Within the entries below, find the portion that opens with the line containing "Читати далі (84, 1302)" and closes with the line containing "Website (17, 1122)". Retype that portion exactly and only.

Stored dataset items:
□ □ □ □ □ □ □

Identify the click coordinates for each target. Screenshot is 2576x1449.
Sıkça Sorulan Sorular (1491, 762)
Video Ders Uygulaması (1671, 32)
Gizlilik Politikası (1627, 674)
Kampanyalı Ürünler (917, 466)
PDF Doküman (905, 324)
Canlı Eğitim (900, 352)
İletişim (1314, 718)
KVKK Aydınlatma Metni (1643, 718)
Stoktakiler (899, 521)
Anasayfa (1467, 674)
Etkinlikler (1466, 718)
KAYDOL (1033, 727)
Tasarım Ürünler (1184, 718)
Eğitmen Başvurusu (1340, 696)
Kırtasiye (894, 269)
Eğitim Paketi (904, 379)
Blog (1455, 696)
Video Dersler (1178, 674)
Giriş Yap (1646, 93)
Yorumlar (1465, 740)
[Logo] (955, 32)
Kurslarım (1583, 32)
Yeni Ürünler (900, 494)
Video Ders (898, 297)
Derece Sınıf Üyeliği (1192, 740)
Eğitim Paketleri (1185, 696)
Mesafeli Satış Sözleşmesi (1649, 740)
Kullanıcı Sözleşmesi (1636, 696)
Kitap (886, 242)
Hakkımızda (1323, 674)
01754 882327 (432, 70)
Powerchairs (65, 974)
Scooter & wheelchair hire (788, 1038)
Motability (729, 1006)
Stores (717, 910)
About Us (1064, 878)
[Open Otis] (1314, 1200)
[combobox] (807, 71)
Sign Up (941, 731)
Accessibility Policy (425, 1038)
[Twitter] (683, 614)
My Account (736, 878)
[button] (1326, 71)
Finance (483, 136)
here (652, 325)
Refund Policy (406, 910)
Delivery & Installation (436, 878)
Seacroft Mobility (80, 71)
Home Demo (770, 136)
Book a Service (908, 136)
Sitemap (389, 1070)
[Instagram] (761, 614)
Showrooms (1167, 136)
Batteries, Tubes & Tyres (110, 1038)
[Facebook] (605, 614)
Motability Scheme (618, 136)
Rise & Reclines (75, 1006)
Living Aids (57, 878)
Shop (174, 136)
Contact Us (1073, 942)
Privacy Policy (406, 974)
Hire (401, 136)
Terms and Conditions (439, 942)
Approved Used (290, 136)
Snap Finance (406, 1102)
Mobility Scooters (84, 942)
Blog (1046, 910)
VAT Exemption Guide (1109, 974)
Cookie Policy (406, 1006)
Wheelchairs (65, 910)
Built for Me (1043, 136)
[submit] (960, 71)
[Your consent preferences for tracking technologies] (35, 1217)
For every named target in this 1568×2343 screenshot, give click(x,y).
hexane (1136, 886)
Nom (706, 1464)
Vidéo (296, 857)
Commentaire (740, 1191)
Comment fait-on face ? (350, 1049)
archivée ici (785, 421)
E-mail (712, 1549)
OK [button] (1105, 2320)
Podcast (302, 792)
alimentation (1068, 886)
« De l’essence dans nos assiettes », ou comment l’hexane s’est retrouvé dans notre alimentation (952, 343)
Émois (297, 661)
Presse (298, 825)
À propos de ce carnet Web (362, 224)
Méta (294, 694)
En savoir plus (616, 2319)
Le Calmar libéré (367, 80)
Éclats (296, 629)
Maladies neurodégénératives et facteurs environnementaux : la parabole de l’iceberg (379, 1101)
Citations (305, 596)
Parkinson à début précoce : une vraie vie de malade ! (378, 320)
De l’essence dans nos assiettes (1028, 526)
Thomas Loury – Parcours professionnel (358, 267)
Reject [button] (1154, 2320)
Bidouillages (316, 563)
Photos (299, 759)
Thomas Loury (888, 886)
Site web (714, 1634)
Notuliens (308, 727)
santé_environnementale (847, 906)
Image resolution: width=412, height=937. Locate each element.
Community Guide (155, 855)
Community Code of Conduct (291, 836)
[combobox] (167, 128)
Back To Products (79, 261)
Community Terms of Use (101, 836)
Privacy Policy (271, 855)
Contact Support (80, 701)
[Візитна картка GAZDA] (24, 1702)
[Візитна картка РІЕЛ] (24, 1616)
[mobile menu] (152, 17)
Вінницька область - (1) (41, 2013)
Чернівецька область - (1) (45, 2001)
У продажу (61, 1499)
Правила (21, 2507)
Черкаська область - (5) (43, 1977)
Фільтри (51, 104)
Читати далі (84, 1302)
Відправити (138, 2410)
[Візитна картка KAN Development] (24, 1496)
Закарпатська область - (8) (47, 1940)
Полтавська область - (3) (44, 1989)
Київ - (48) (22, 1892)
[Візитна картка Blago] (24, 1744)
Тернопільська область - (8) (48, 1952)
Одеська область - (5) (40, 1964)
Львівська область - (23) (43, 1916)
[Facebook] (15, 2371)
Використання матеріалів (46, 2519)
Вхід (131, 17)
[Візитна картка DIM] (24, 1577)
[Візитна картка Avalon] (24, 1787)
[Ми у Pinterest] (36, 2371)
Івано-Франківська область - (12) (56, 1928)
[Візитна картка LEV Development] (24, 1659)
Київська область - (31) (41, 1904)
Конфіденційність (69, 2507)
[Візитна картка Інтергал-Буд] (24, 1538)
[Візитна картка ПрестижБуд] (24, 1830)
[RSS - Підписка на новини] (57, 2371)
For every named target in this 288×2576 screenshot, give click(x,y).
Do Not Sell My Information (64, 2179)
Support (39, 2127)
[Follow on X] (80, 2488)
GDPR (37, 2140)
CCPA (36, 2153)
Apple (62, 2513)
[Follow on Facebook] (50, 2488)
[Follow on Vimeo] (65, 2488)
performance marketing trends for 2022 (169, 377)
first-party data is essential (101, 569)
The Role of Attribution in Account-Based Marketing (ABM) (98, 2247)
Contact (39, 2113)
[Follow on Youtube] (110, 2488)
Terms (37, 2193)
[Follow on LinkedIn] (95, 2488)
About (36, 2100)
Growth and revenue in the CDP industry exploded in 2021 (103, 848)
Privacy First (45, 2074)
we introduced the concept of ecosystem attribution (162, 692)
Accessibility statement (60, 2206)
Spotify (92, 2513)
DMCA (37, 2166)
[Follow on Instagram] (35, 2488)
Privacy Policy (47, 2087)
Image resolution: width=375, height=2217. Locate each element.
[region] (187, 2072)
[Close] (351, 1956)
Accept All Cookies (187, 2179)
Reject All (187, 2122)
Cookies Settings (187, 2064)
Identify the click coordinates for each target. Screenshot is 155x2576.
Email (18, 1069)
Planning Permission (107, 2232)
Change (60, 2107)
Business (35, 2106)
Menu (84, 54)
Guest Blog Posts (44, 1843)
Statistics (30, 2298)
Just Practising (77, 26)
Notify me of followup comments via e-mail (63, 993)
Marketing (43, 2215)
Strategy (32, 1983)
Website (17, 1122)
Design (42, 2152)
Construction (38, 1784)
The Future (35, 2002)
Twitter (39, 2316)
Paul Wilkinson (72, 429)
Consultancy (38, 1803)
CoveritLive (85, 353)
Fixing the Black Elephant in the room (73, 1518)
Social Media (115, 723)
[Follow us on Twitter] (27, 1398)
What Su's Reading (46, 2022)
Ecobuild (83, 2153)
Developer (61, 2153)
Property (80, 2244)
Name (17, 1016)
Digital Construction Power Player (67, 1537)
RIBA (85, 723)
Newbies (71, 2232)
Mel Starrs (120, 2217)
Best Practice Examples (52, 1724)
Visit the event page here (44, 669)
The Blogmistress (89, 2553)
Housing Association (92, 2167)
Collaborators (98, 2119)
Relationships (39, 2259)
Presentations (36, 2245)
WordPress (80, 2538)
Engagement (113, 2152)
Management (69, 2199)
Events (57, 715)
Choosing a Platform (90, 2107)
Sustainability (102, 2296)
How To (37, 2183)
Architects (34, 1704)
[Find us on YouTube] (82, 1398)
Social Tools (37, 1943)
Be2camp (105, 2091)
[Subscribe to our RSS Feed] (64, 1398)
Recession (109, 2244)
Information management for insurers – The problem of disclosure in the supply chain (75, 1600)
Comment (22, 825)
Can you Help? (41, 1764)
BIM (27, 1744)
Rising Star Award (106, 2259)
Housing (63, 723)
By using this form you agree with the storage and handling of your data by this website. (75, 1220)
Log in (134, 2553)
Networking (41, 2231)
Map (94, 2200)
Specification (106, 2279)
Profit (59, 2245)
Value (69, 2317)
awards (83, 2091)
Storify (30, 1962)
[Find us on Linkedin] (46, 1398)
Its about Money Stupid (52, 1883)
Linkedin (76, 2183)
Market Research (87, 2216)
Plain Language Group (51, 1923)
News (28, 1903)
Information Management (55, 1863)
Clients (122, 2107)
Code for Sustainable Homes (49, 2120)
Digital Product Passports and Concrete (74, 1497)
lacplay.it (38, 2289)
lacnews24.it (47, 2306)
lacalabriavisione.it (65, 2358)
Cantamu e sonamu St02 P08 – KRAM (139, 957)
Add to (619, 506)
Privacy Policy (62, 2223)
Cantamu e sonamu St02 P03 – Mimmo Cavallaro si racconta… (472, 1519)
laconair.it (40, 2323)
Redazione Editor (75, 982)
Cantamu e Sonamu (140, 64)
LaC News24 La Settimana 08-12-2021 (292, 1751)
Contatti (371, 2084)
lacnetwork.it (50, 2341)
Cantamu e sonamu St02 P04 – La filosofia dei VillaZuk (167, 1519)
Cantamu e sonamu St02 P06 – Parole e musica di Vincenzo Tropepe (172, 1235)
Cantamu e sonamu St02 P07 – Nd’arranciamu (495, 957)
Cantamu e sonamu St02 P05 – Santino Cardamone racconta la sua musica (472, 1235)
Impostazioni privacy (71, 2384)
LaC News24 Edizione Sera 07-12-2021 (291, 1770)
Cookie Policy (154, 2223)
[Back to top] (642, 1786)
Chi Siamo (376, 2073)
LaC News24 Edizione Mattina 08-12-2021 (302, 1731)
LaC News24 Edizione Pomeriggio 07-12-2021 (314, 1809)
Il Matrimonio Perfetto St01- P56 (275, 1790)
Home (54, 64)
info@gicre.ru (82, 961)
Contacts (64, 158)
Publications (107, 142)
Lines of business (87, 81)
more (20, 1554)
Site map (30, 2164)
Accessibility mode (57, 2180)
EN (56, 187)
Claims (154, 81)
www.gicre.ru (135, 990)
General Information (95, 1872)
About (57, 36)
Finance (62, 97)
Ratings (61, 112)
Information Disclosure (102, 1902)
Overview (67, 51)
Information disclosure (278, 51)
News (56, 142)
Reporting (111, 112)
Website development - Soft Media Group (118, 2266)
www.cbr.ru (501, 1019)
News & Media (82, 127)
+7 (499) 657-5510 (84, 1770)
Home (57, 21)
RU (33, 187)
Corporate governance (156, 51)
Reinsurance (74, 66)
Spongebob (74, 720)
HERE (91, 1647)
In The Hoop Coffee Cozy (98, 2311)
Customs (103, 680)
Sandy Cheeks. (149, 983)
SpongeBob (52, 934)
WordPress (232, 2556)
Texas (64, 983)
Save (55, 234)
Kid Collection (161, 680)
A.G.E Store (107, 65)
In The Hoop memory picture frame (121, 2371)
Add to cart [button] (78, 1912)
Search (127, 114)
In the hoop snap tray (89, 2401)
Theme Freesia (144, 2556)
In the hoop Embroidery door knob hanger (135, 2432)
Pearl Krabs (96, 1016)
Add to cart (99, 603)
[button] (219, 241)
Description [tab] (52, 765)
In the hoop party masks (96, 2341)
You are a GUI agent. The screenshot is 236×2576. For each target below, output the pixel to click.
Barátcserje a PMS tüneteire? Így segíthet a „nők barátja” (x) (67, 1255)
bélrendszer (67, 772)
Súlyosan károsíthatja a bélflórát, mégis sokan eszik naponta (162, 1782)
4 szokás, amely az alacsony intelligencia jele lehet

□ □ □ □ □ □ □

SOLUTION FOR THIS EXERCISE:
Читати далі (84, 1302)
Відправити (138, 2410)
[Візитна картка KAN Development] (24, 1496)
Закарпатська область - (8) (47, 1940)
Полтавська область - (3) (44, 1989)
Київ - (48) (22, 1892)
[Візитна картка Blago] (24, 1744)
Тернопільська область - (8) (48, 1952)
Одеська область - (5) (40, 1964)
Львівська область - (23) (43, 1916)
[Facebook] (15, 2371)
Використання матеріалів (46, 2519)
Вхід (131, 17)
[Візитна картка DIM] (24, 1577)
[Візитна картка Avalon] (24, 1787)
[Ми у Pinterest] (36, 2371)
Івано-Франківська область - (12) (56, 1928)
[Візитна картка LEV Development] (24, 1659)
Київська область - (31) (41, 1904)
Конфіденційність (69, 2507)
[Візитна картка Інтергал-Буд] (24, 1538)
[Візитна картка ПрестижБуд] (24, 1830)
[RSS - Підписка на новини] (57, 2371)
For every named target in this 288×2576 screenshot, give click(x,y).
Do Not Sell My Information (64, 2179)
Support (39, 2127)
[Follow on X] (80, 2488)
GDPR (37, 2140)
CCPA (36, 2153)
Apple (62, 2513)
[Follow on Facebook] (50, 2488)
[Follow on Vimeo] (65, 2488)
performance marketing trends for 2022 (169, 377)
first-party data is essential (101, 569)
The Role of Attribution in Account-Based Marketing (ABM) (98, 2247)
Contact (39, 2113)
[Follow on Youtube] (110, 2488)
Terms (37, 2193)
[Follow on LinkedIn] (95, 2488)
About (36, 2100)
Growth and revenue in the CDP industry exploded in 2021 (103, 848)
Privacy First (45, 2074)
we introduced the concept of ecosystem attribution (162, 692)
Accessibility statement (60, 2206)
Spotify (92, 2513)
DMCA (37, 2166)
[Follow on Instagram] (35, 2488)
Privacy Policy (47, 2087)
Image resolution: width=375, height=2217. Locate each element.
[region] (187, 2072)
[Close] (351, 1956)
Accept All Cookies (187, 2179)
Reject All (187, 2122)
Cookies Settings (187, 2064)
Identify the click coordinates for each target. Screenshot is 155x2576.
Email (18, 1069)
Planning Permission (107, 2232)
Change (60, 2107)
Business (35, 2106)
Menu (84, 54)
Guest Blog Posts (44, 1843)
Statistics (30, 2298)
Just Practising (77, 26)
Notify me of followup comments via e-mail (63, 993)
Marketing (43, 2215)
Strategy (32, 1983)
Website (17, 1122)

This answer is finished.